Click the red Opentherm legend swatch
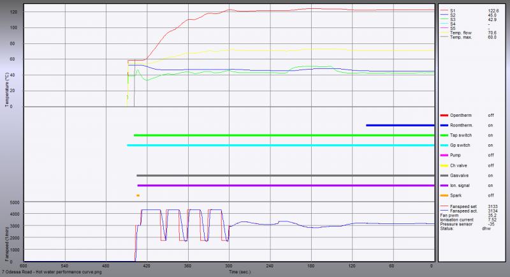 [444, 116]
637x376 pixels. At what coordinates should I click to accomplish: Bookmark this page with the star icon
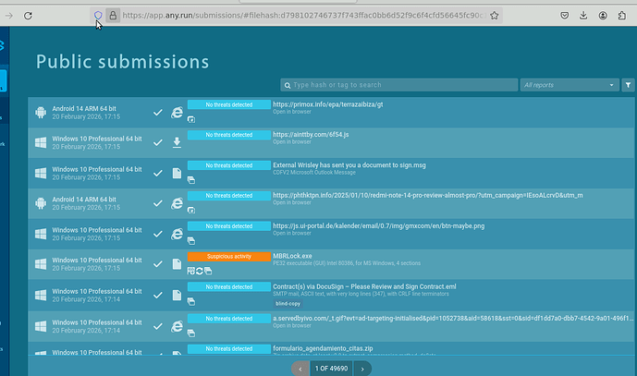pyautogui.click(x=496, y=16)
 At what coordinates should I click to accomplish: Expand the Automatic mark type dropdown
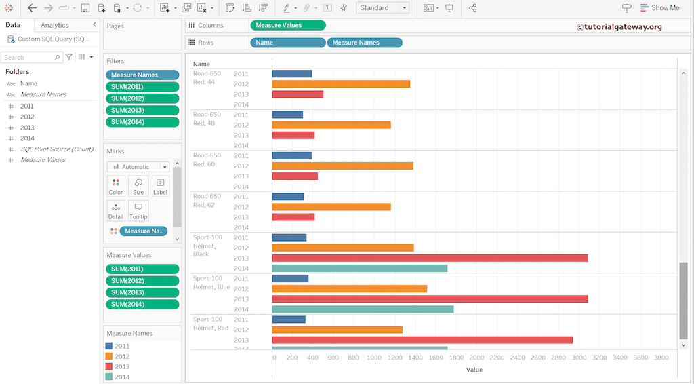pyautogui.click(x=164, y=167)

________

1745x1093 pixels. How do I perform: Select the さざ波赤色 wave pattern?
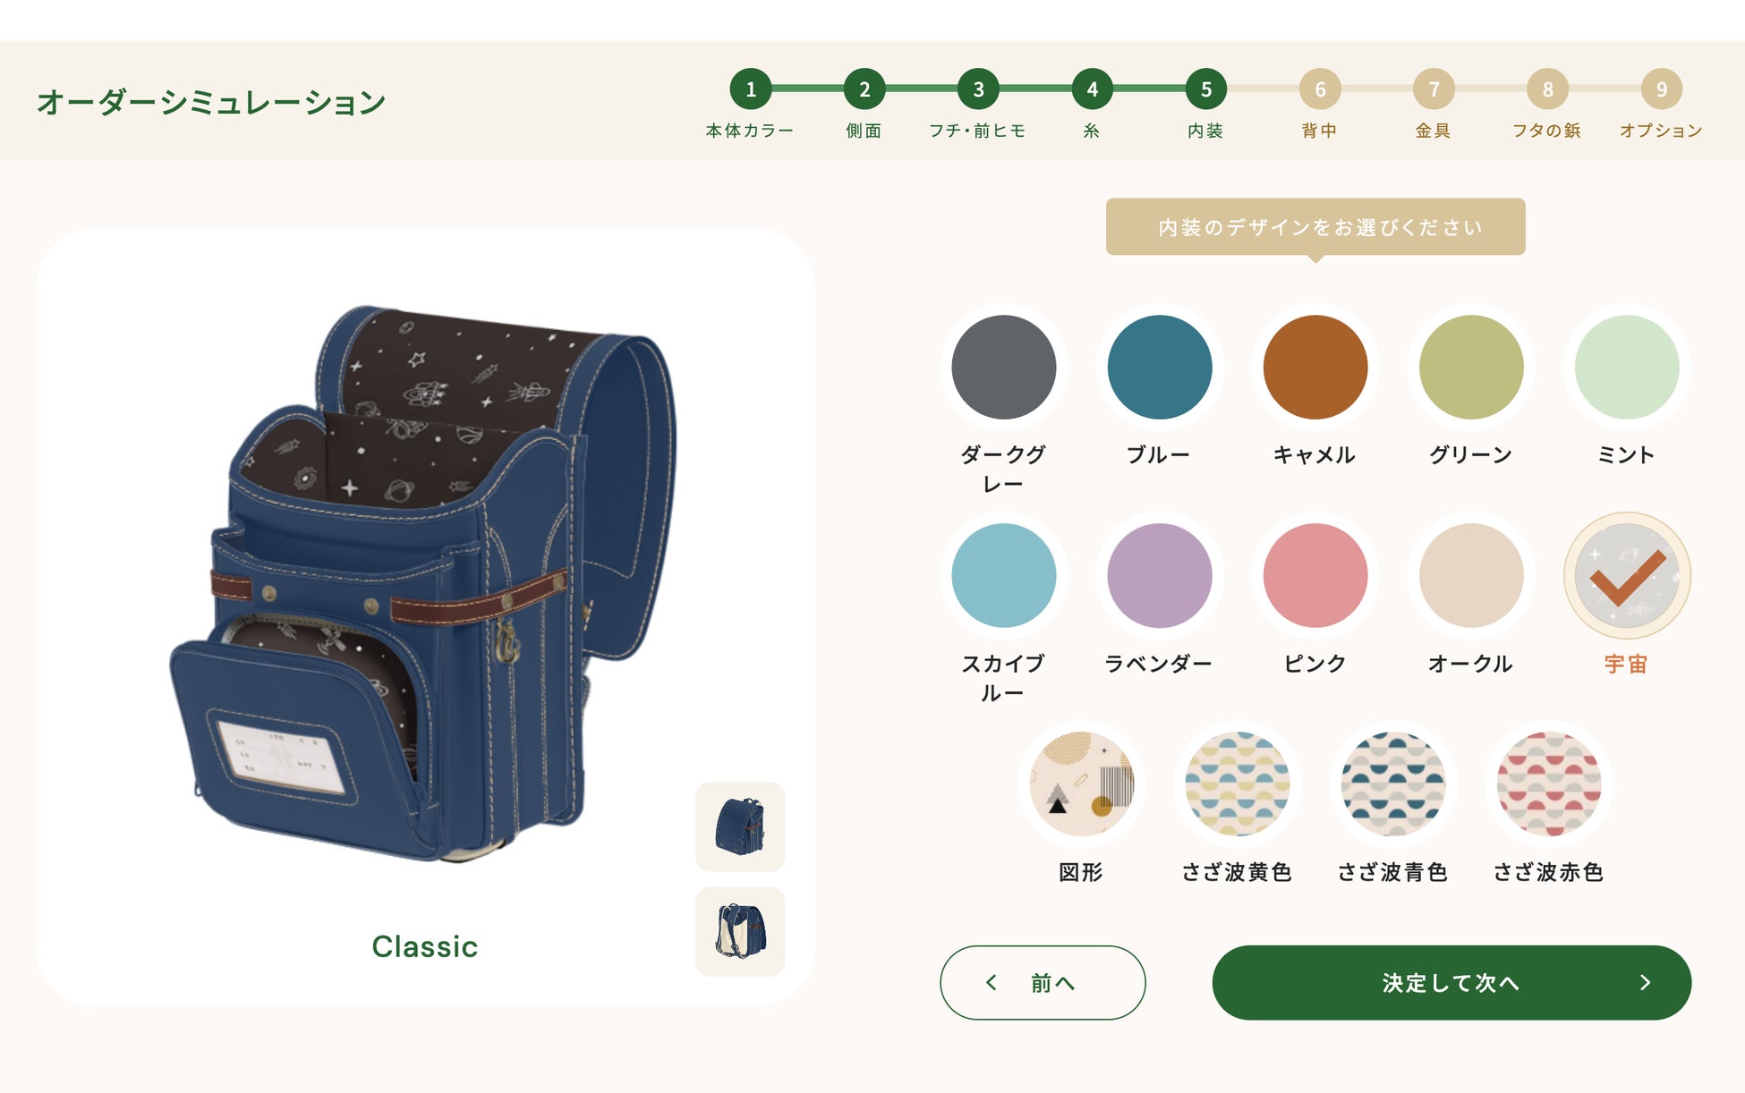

________

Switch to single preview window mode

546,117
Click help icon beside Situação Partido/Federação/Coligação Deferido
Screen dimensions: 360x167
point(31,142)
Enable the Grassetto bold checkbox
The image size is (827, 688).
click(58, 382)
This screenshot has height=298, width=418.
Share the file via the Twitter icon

________

WORK ITEM> Every line from the line containing "This screenshot has height=298, width=418." through the line containing "Share the file via the Twitter icon" in the records above must be retyped exactly. Leave out the rest.

RESPONSE>
This screenshot has height=298, width=418.
Share the file via the Twitter icon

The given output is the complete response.